**To do**:
1. From the forum posts, list in order the events of the best friend's family story, starting with the mother's death.
2. According to the forum posts, how long after the mother's death did the best friend's father remarry?
3. Using the forum posts, explain why the first poster would will money directly to grandchildren.

**Extract to read**:
>>

Let your daughter deal with the fall out.

Oh and I would be definitely willing money directly to your grandchildren. I certainly wouldn't expect it to filter down.

In my long life too many adult children never saw a penny of inheritance because of their parent dying.

My best friends mother died and left property and a business. Her stupid father remarried 2 years later and he then died. Every penny went to her children.
Her mother must have turned in her grave as it was the last thing she said to him...she died very suddenly.

user1492757084 · 04/04/2025 12:13

It would be cruel to not buy gifts for a step child.
Or leave a step child home from a family holiday.

But there should be no stigma to being a stepchild. It is what it is - a non biological, loving, parent/child relationship.
There will be times when they do things with their own parents and when they see their step-parent doing something exclusively with their own child. That is healthy.

<<

**Available data**:
>>

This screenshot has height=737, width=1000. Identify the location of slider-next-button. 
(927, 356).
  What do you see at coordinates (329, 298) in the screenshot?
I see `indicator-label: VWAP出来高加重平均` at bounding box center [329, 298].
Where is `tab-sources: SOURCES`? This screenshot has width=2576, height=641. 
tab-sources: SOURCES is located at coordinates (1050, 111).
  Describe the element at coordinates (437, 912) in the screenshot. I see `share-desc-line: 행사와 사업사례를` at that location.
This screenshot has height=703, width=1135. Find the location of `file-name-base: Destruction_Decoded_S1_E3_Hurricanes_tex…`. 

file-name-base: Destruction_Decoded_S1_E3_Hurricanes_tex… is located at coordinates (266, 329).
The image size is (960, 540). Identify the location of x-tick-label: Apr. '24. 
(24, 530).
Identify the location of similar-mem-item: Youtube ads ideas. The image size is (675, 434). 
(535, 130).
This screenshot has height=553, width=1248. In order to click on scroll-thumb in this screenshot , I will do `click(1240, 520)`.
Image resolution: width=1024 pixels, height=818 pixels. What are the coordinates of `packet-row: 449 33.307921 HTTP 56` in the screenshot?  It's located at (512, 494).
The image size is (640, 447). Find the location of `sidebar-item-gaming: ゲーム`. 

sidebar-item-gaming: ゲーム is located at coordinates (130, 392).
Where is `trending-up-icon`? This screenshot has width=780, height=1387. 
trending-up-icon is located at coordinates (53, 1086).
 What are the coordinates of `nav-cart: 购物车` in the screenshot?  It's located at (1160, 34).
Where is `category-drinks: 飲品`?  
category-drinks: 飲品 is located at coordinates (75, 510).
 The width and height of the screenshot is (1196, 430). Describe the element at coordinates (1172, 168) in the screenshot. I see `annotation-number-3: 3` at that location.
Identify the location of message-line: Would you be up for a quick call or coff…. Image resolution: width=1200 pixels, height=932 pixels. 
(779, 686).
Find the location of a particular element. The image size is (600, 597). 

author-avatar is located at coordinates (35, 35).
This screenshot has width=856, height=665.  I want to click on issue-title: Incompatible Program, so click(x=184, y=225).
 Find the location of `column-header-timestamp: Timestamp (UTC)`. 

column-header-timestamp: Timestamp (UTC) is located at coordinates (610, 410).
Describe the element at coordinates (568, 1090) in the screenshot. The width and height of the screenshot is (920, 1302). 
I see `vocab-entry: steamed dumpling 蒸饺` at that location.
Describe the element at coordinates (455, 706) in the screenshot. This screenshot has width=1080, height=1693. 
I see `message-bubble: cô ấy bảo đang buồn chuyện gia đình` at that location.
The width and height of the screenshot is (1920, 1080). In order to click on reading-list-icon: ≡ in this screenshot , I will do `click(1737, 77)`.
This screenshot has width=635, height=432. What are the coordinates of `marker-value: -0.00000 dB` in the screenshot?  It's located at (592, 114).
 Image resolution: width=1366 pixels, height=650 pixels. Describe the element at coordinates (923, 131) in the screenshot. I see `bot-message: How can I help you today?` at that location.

<<

**Outputs for the tasks**:
1.
1. The best friend's mother died and left property and a business.
2. The father remarried 2 years later.
3. The father then died.
4. Every penny went to her children.

2. 2 years later.

3. The poster would not expect the money to filter down to the grandchildren. In the poster's long life, too many adult children never saw a penny of inheritance after a parent died.